Jacinda Ardern, a masterclass in leadership
I can’t even begin to imagine what it’s like to lead a nation, to make decisions on which the lives of tens of thousands, or millions, of other people depend. If you get things wrong, or delay deciding, they could die. You’d have to make hundreds of daily decisions that affect the livelihoods of your entire country. You’d have to act quickly, without having any real certainty your decisions will achieve what you hope.
For a masterclass in crisis leadership, look no further than Jacinda Ardern, Prime Minister of New Zealand. They have had the ‘most decisive and strongest lockdown in the world’ and it’s the only Western country that’s got an ‘elimination goal’ for COVID-19.
Everyone seems to love this world leader and new mum, and her leadership style is putting most Western leaders to shame.

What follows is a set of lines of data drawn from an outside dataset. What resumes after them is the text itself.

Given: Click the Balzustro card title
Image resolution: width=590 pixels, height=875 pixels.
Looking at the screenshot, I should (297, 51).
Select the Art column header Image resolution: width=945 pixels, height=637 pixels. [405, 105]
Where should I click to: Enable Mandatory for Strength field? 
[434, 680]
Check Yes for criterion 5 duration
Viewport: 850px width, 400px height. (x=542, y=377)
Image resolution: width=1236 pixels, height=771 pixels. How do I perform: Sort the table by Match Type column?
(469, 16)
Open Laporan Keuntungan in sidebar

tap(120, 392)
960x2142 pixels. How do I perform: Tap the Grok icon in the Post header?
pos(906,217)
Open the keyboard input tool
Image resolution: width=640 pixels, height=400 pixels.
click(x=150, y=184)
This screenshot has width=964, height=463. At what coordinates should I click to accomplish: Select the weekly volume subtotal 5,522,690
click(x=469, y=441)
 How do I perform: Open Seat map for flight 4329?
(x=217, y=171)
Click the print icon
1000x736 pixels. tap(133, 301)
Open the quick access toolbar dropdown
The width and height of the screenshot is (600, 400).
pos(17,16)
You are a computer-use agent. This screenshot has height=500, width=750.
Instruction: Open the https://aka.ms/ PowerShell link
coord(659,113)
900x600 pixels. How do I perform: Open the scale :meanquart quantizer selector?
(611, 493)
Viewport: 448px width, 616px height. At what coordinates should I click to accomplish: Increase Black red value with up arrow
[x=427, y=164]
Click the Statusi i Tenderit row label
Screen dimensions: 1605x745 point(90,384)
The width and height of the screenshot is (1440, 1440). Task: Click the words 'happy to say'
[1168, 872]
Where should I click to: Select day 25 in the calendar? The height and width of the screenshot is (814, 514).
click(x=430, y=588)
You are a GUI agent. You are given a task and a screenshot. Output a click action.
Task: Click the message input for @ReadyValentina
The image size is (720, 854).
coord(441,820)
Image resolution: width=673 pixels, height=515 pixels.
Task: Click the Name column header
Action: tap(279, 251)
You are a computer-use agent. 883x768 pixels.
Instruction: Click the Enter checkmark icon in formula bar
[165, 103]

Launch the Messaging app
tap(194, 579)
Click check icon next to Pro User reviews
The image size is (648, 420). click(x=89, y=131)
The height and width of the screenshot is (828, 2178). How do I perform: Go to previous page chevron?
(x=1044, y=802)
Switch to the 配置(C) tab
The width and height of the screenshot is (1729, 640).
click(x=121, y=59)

But what exactly is it that she is doing so well?
Take a look at most leaderships models, and you’ll see they all tend to share similar key attributes that leaders must address to motivate followers to give their best, including:
- State a clear direction
- Give meaning to that direction
- Show empathy
Unfortunately most leaders over-use 1)
And under-use and 2) and 3)
I think what sets Ardern apart from the rest, may be her ability to display genuine empathy, whilst blending direction, care and meaning-making to her decisions. She has the ability to persuade ‘the many’ to act for the collective good. This is rare and exceptionally difficult to accomplish when leading people through change or crisis.
Leadership involves persuading the collective to take responsibility for collective problems, asking difficult questions that disrupt established ways of thinking and acting.
And a recent poll suggests she has got this bang on, with 80% support for the government’s response to COVID-19.
She is instinctive – she trusts her gut, and does what feels right, which may explain why she says everything she does seems quite ordinary; less deliberate.
Jacinda Ardern is a magnificent example of a leader who is mentally tough, but contrary to popular belief, that does not mean she is in any way aggressive or macho. Empathy is clearly a valuable trait of leadership that is under-utilised and all too often, over looked.